Artwork Endeavor Five Year Anniversary

Drawing has been an on-and-off hobby of mine since, well, I can remember. When we were little, my brother and I used to spread huge pieces of moving paper on the living room coffee table and create mural-like drawings.

Thinking back, I’m sure some of them were inspired by Mark Kistler’s Secret City drawings. We were sometimes shown these videos in school.

 

[youtube=http://www.youtube.com/watch?v=4tK70tHKhME&w=400]

 

 

I always liked to doodle every so often, but for the most part, I considered my brother to be the family artist.

Five years ago my wife and I moved away from Chapel Hill, NC. She had just finished her degree, and since I was still attending NCSU, we moved closer to Raleigh.

With all of our stuff in boxes, all I had to entertain myself were a couple old boxes of colored pencils (the date stamped on the box goes back to the Clinton administration).

I was working on this project called History of the Wiener Dog, which would become An Orthogonal Universe. I had just become stuck on what would become A Foundation in Wisdom, when I had an epiphany. Why don’t I try drawing out the scenes I’m writing?

With that, I immediately got started procrastinating. Below is the very first drawing I completed in summer 2008.

 

Helicopters

R: You look real goofy driving that old thing.
L: Yeah? Well, that’s the most hideous fedora!

 

The above drawing has nothing to do with the plot of An Orthogonal Universe, but it did have one significance. I would soon start making a real effort to improve as an artist.

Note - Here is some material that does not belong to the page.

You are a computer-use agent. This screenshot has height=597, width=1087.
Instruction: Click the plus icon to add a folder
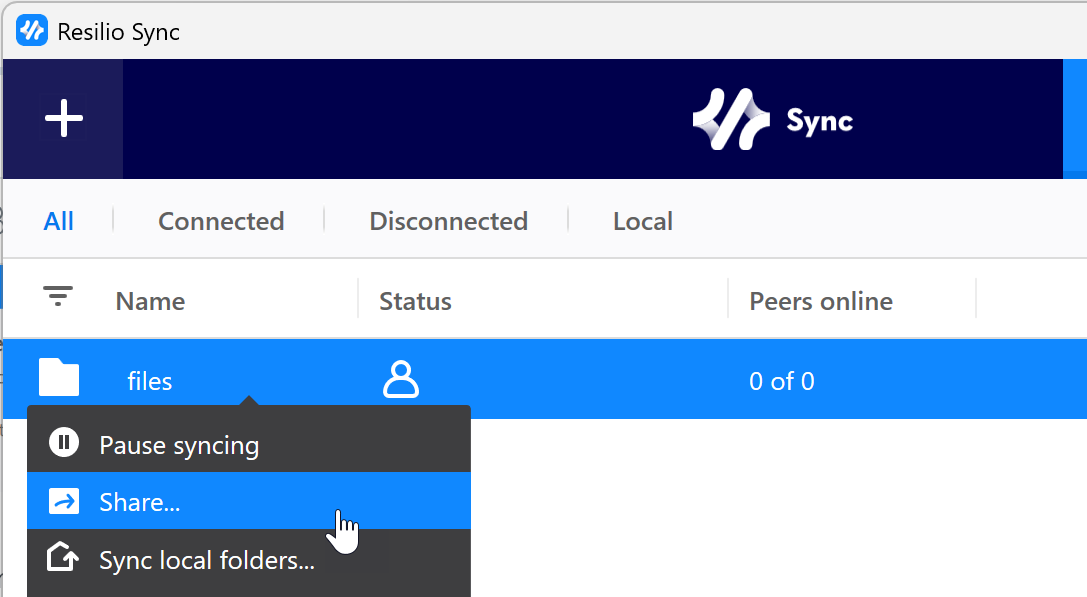coord(63,118)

I took my old Clinton-era colored pencils and colored Ry, the Squirrel.

 

Ry the Squirrel

Poorly drawn Ry the Squirrel!

 

There was a novelty in seeing some of the characters I spent the past year writing about “come to life” in a visual form. Maybe that’s why I kept going, even after I broke through the writer’s block.

 

Start of Artwork Endeavor

 

I consider the image below to be the first drawing that came after a point I said to myself, “hey, I think I’d like to give improving a shot.”

This is a scene from An Ember in the Wind, the sequel to A Foundation in Wisdom.

 

Poorly drawn Mara

Mara and the Puppets! Mara has always had a Wolfpack Red tunic. The colors of Locana, the city she lives in, are Carolina Blue.

 

Eh, that wasn’t very good. The “puppets picture” is an important one, though. Every so often I redo it. The problem with learning any skill, especially if you’re self-teaching, is that progress seems to come so slowly. Improvement is measured in months and years, which is problematic if you get discouraged early on.

Below is the last colored pencil drawing I ever did. It’s John Bartlebee and Sheridan, the protagonists of the An Orthogonal Universe series.

 

LeSabre '88

The stars of An Orthogonal Universe: John Bartlebee and Sheridan! John drives an ’88 Buick LeSabre. John operates his school of the classical sort out of his classic car.

 

Sometime later I realized I could scan my line-art drawings and color them on the computer. I sat down with my copy of The GIMP, and griatch-art’s tutorials, and gave it a go.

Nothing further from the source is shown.